_Task details_
Quote the entries below from the line with "De l'art de" through the line with "Un plaidoyer anglicans", both ends included, and only those lines.

Collection entries:
· · · ·

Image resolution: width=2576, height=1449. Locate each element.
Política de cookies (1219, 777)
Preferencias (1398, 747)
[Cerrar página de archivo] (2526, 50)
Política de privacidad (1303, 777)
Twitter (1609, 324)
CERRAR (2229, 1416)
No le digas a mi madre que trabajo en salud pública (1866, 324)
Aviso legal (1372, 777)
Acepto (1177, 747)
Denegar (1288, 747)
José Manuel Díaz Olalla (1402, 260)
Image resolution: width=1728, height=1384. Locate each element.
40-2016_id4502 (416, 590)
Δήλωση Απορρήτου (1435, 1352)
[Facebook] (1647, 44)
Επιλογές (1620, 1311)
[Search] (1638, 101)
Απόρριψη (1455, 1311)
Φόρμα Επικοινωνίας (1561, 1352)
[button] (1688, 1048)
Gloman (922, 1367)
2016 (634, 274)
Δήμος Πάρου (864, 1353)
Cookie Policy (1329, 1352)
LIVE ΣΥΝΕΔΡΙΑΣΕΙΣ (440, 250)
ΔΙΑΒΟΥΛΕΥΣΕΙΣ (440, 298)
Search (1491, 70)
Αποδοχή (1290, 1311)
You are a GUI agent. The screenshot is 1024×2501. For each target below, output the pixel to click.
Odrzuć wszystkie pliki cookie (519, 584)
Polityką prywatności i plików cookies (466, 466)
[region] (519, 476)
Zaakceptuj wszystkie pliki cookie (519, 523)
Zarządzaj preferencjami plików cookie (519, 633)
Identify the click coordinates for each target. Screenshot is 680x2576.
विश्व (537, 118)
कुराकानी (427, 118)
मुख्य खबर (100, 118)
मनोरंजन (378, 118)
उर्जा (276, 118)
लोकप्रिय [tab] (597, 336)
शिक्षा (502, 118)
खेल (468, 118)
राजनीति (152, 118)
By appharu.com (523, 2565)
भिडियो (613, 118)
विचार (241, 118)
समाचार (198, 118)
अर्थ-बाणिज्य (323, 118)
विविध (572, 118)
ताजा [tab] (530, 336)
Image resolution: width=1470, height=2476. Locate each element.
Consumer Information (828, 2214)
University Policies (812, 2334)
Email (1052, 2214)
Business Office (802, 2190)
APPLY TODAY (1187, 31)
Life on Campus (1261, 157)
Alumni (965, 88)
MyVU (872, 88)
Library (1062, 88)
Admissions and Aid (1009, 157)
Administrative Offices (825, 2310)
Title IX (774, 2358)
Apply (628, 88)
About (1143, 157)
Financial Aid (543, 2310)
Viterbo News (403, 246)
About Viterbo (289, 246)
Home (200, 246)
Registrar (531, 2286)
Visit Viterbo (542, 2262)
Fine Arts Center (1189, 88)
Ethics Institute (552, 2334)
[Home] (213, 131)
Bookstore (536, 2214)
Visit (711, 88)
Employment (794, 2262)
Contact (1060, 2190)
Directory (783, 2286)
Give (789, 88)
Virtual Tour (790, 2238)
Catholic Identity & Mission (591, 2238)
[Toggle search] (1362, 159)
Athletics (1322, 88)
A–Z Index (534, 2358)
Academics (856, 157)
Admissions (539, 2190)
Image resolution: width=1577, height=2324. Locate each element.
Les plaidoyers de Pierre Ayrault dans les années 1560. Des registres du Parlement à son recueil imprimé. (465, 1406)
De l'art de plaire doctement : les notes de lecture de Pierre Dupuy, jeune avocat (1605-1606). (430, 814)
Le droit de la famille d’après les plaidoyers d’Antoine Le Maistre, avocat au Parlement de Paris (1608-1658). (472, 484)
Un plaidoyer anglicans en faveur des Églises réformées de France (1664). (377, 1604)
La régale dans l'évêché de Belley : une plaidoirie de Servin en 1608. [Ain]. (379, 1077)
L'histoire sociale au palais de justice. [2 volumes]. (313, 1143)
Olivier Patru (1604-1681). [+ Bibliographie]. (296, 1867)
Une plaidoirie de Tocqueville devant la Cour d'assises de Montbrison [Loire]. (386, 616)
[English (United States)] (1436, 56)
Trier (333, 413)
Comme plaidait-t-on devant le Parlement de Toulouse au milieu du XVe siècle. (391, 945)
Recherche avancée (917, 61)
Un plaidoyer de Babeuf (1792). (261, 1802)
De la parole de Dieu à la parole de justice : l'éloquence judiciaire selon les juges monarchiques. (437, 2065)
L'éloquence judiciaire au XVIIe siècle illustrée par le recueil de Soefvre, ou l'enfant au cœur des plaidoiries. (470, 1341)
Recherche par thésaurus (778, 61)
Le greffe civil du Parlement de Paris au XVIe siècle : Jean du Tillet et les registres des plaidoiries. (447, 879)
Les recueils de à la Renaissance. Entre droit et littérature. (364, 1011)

· · · ·

_Answer section_
De l'art de plaire doctement : les notes de lecture de Pierre Dupuy, jeune avocat (1605-1606). (430, 814)
Le droit de la famille d’après les plaidoyers d’Antoine Le Maistre, avocat au Parlement de Paris (1608-1658). (472, 484)
Un plaidoyer anglicans en faveur des Églises réformées de France (1664). (377, 1604)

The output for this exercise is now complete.